和のメイク。古来から受け継がれている美の技法も、身近にお目にかかることは少ないかもしれません。なんとなく、頭に思い浮かぶキーワードは、白塗り、紅、笹眉、隈取り…どんどん発想が奇抜になってきました笑。そんな和化粧を、私は日常の身支度に、ポイントで取り入れることがあります。意外にも、浮くことなく、いつものファッションに溶け込ませることができるんですよ。今回は、目元・口元を彩るそのアイデアをお伝えします。
和装花嫁&歌舞伎を参考に、アイメイク。
まずは、目元・アイメイク。私が和のメイクに初めて触れたのは、自分の結婚式、和装で神前式に臨んだ時です。水おしろいを刷毛で顔全体、首筋うなじまで伸ばしてベースをつくり、目尻からこめかみにかけ、桃色チークを丸ーく載せる。仕上げに、深紅の紅を唇に。アイラインは、切れ長の漆黒ラインをスーッと。白・赤・黒の、メリハリがはっきりと利いた粋を感じる化粧法でした。
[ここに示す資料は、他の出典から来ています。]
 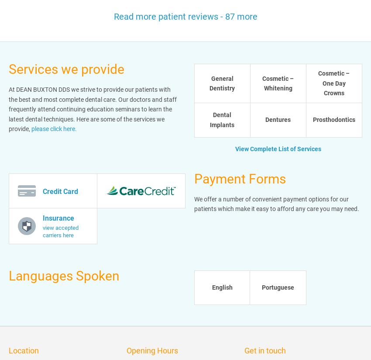 I want to click on 'Read more patient reviews - 87 more', so click(x=113, y=16).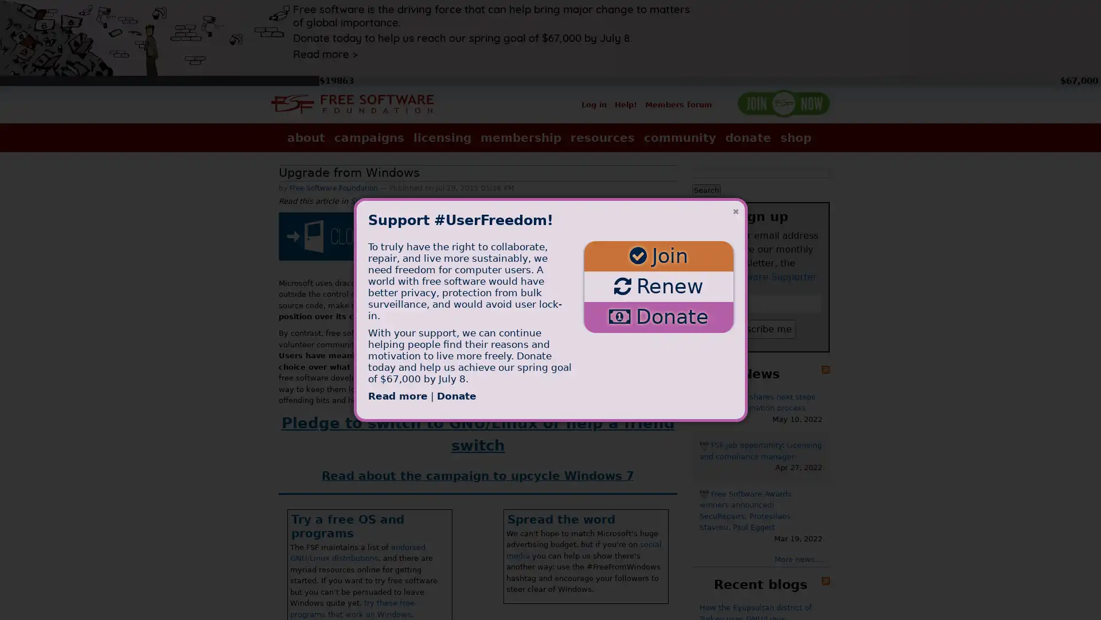  Describe the element at coordinates (706, 189) in the screenshot. I see `Search` at that location. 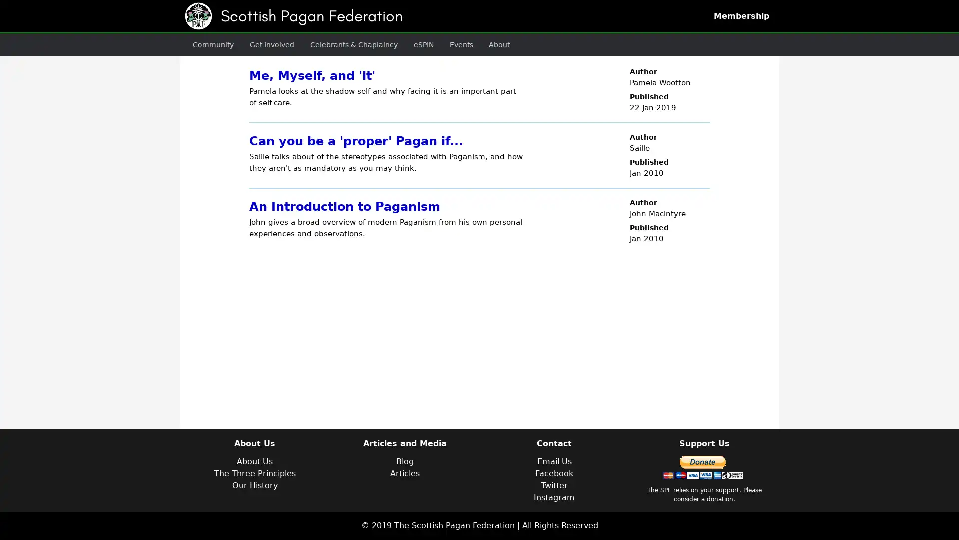 What do you see at coordinates (405, 44) in the screenshot?
I see `eSPIN` at bounding box center [405, 44].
これを、普段の洋装に合わせると、エッジが強すぎますよね。しかしながら「こめかみ桃色チーク」は、そのほんのり感が、さまざまなウェアに溶け込みやすいと感じています。メイク用品は、馴染みの西洋モノを。若々しさや瑞々しさをプラスしたいときに、いつもの頬チークを、おもいきりよく上部こめかみに、入れます。すると、いつもとは違う紅潮が、粋な気持ちを生み出す気がします。さらにもうひと味、冒険してみたい時は、下まぶたの目尻にほんのわずかに、リップペンシルで紅いラインを入れたりも。これは、歌舞伎の女形化粧にヒントを得ています。この一線で、何気に…しぐさも表情もたおやかになれます。
リップメイクを、日本の伝統色でデザイン
次に、口元・リップメイク。和の紅化粧をダイレクトに取り入れるのではなく、アレンジデザインしています。自分で「リップメイクをデザインする」というと、なんだか難しそうに聞こえますが、私は二段階発想で、DIYしています。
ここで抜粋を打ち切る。